A medley of musings in a meandering manner.

Saturday, June 10, 2006

Runaway Good

I've just finished reading The Kite Runner and it did live up to all I've heard about it being a good book. Last night I was reading it in public and someone noticed it and remarked that she, too, had read it and thought it was just "phenomenal." I don't know if I would call it "phenomenal" but it was a very emotionally engaging book - a story of relationships, of guilt and redemption, loss and hope, as well as a portrait of a people and a culture in the throes of change.

The story, written in the first person, begins with ten year old Amir growing up in Afghanistan before the communist invasion of the 1970's, moves to his life in California, followed by a return to Afghanistan at the age of 38 during the Taliban regime. The story seems almost autobiographical and this made me wonder how much was based on the author's own life.

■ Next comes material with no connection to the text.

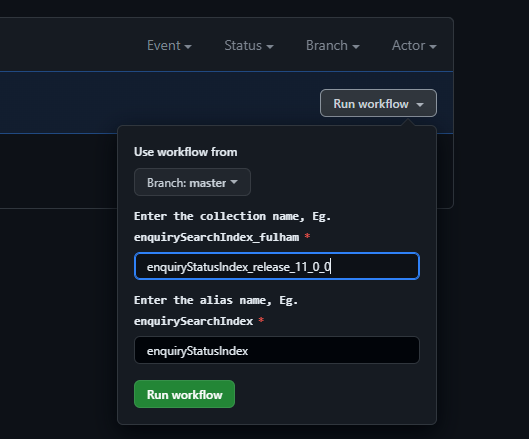
Task: Click the caret inside top Run workflow button
Action: [420, 105]
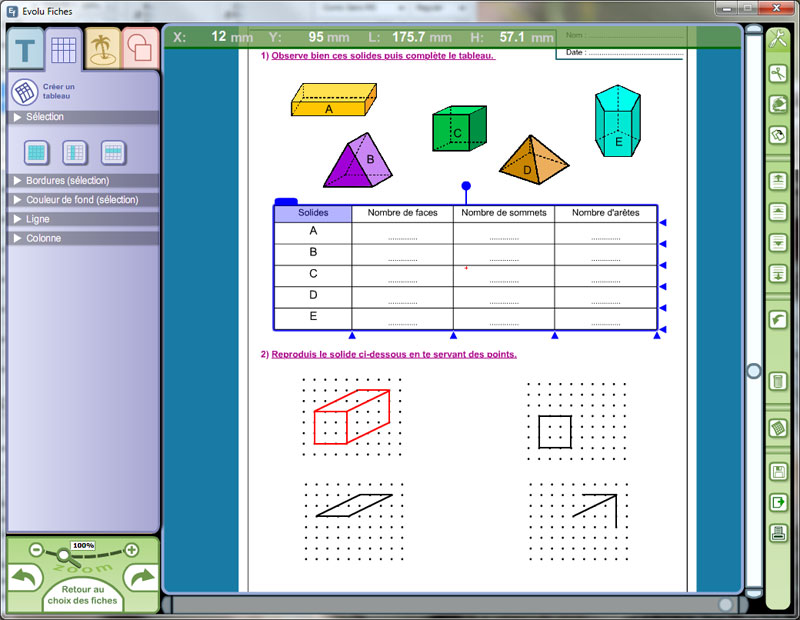Click the zoom in plus button
Image resolution: width=800 pixels, height=620 pixels.
(x=130, y=549)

As a matter of fact the story does roughly follow the author Khalid Hosseini's life. He was born in Afghanistan to a well educated family, father a diplomat, mother a language teacher. They emigrated to America when he was a boy just at the beginning of the Russian invasion, and he did return to Afghanistan at the age of 38 just as Amir does in the story. Amir becomes a writer; Hosseini is a medical doctor, an internist, but obviously a writer as well. In an interesting interview Hosseini describes how "life imitates art." Amazingly, he found that when he revisited Afghanistan after writing the story he found places from his childhood that he didn't know he remembered, descriptions that he had put in the book that were surprisingly accurate.

A point of interest - Hosseini is probably the only author of Afghan descent writing a book in English. The story's themes are, however, universal in any language and I think that's what makes this book "runaway good."